▶ [TASK INSTRUCTIONS] The full set of entries below should be transcribed exactly.

▶ [RECORD EXTRACTS]
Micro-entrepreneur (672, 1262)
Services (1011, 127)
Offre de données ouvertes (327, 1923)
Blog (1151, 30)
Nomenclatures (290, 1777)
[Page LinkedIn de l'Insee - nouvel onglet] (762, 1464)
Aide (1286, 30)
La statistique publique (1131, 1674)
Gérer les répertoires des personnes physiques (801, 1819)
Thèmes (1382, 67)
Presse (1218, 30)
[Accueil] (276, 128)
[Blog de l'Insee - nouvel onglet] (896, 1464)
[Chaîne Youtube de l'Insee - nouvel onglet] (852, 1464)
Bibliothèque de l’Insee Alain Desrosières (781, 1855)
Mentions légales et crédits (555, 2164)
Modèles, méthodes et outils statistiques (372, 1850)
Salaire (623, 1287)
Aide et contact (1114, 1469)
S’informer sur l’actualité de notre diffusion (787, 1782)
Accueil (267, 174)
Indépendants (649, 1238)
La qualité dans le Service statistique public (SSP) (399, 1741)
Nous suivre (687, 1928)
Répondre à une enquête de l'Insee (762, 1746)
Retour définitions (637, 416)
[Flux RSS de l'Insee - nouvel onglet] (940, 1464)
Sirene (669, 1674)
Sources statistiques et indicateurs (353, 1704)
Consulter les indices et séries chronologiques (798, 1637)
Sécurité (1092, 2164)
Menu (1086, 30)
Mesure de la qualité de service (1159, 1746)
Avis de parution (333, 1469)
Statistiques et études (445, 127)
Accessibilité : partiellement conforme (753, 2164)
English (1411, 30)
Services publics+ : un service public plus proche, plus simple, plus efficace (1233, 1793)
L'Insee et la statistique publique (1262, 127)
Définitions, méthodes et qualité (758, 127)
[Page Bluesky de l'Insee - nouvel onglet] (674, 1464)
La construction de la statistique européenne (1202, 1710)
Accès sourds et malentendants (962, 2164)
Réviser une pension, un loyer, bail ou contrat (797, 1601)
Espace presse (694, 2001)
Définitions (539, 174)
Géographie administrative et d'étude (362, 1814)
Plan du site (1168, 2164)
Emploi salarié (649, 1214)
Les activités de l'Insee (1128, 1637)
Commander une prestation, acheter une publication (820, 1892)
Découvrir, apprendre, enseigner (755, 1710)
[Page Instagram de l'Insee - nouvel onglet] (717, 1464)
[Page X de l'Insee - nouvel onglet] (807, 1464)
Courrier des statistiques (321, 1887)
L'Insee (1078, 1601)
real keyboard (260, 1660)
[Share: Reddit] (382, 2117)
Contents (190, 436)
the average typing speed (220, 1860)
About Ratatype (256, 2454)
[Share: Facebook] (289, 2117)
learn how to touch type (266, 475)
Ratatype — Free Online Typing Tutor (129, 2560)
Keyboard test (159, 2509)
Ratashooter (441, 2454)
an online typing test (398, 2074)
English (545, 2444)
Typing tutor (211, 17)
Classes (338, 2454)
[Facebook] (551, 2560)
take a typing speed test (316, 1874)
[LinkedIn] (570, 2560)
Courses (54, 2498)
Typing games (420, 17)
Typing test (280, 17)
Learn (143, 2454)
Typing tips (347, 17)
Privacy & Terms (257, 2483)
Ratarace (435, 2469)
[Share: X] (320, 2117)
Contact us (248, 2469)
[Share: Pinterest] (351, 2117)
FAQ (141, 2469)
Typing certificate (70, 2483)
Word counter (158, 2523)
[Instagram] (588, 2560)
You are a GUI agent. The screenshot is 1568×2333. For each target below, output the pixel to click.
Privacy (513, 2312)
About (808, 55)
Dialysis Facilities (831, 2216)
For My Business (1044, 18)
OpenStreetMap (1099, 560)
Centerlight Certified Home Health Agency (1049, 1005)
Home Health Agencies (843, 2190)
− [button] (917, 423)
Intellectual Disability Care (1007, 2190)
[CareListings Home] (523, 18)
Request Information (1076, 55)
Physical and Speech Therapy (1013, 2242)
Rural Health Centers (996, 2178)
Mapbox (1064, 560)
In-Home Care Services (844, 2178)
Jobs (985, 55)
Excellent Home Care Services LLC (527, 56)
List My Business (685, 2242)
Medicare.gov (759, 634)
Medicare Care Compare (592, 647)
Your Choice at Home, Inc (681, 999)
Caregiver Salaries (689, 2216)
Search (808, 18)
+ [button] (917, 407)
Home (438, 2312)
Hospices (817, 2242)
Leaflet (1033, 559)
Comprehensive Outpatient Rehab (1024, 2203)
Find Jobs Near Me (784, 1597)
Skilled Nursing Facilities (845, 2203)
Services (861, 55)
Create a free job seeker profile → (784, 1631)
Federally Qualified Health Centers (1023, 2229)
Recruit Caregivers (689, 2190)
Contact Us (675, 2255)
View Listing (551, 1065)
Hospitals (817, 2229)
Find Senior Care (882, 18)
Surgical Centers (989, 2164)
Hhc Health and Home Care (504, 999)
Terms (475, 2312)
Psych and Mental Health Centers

▶ [REPLY TO THE TASK]
Micro-entrepreneur (672, 1262)
Services (1011, 127)
Offre de données ouvertes (327, 1923)
Blog (1151, 30)
Nomenclatures (290, 1777)
[Page LinkedIn de l'Insee - nouvel onglet] (762, 1464)
Aide (1286, 30)
La statistique publique (1131, 1674)
Gérer les répertoires des personnes physiques (801, 1819)
Thèmes (1382, 67)
Presse (1218, 30)
[Accueil] (276, 128)
[Blog de l'Insee - nouvel onglet] (896, 1464)
[Chaîne Youtube de l'Insee - nouvel onglet] (852, 1464)
Bibliothèque de l’Insee Alain Desrosières (781, 1855)
Mentions légales et crédits (555, 2164)
Modèles, méthodes et outils statistiques (372, 1850)
Salaire (623, 1287)
Aide et contact (1114, 1469)
S’informer sur l’actualité de notre diffusion (787, 1782)
Accueil (267, 174)
Indépendants (649, 1238)
La qualité dans le Service statistique public (SSP) (399, 1741)
Nous suivre (687, 1928)
Répondre à une enquête de l'Insee (762, 1746)
Retour définitions (637, 416)
[Flux RSS de l'Insee - nouvel onglet] (940, 1464)
Sirene (669, 1674)
Sources statistiques et indicateurs (353, 1704)
Consulter les indices et séries chronologiques (798, 1637)
Sécurité (1092, 2164)
Menu (1086, 30)
Mesure de la qualité de service (1159, 1746)
Avis de parution (333, 1469)
Statistiques et études (445, 127)
Accessibilité : partiellement conforme (753, 2164)
English (1411, 30)
Services publics+ : un service public plus proche, plus simple, plus efficace (1233, 1793)
L'Insee et la statistique publique (1262, 127)
Définitions, méthodes et qualité (758, 127)
[Page Bluesky de l'Insee - nouvel onglet] (674, 1464)
La construction de la statistique européenne (1202, 1710)
Accès sourds et malentendants (962, 2164)
Réviser une pension, un loyer, bail ou contrat (797, 1601)
Espace presse (694, 2001)
Définitions (539, 174)
Géographie administrative et d'étude (362, 1814)
Plan du site (1168, 2164)
Emploi salarié (649, 1214)
Les activités de l'Insee (1128, 1637)
Commander une prestation, acheter une publication (820, 1892)
Découvrir, apprendre, enseigner (755, 1710)
[Page Instagram de l'Insee - nouvel onglet] (717, 1464)
[Page X de l'Insee - nouvel onglet] (807, 1464)
Courrier des statistiques (321, 1887)
L'Insee (1078, 1601)
real keyboard (260, 1660)
[Share: Reddit] (382, 2117)
Contents (190, 436)
the average typing speed (220, 1860)
About Ratatype (256, 2454)
[Share: Facebook] (289, 2117)
learn how to touch type (266, 475)
Ratatype — Free Online Typing Tutor (129, 2560)
Keyboard test (159, 2509)
Ratashooter (441, 2454)
an online typing test (398, 2074)
English (545, 2444)
Typing tutor (211, 17)
Classes (338, 2454)
[Facebook] (551, 2560)
take a typing speed test (316, 1874)
[LinkedIn] (570, 2560)
Courses (54, 2498)
Typing games (420, 17)
Typing test (280, 17)
Learn (143, 2454)
Typing tips (347, 17)
Privacy & Terms (257, 2483)
Ratarace (435, 2469)
[Share: X] (320, 2117)
Contact us (248, 2469)
[Share: Pinterest] (351, 2117)
FAQ (141, 2469)
Typing certificate (70, 2483)
Word counter (158, 2523)
[Instagram] (588, 2560)
You are a GUI agent. The screenshot is 1568×2333. For each target below, output the pixel to click.
Privacy (513, 2312)
About (808, 55)
Dialysis Facilities (831, 2216)
For My Business (1044, 18)
OpenStreetMap (1099, 560)
Centerlight Certified Home Health Agency (1049, 1005)
Home Health Agencies (843, 2190)
− [button] (917, 423)
Intellectual Disability Care (1007, 2190)
[CareListings Home] (523, 18)
Request Information (1076, 55)
Physical and Speech Therapy (1013, 2242)
Rural Health Centers (996, 2178)
Mapbox (1064, 560)
In-Home Care Services (844, 2178)
Jobs (985, 55)
Excellent Home Care Services LLC (527, 56)
List My Business (685, 2242)
Medicare.gov (759, 634)
Medicare Care Compare (592, 647)
Your Choice at Home, Inc (681, 999)
Caregiver Salaries (689, 2216)
Search (808, 18)
+ [button] (917, 407)
Home (438, 2312)
Hospices (817, 2242)
Leaflet (1033, 559)
Comprehensive Outpatient Rehab (1024, 2203)
Find Jobs Near Me (784, 1597)
Skilled Nursing Facilities (845, 2203)
Services (861, 55)
Create a free job seeker profile → (784, 1631)
Federally Qualified Health Centers (1023, 2229)
Recruit Caregivers (689, 2190)
Contact Us (675, 2255)
View Listing (551, 1065)
Hospitals (817, 2229)
Find Senior Care (882, 18)
Surgical Centers (989, 2164)
Hhc Health and Home Care (504, 999)
Terms (475, 2312)
Psych and Mental Health Centers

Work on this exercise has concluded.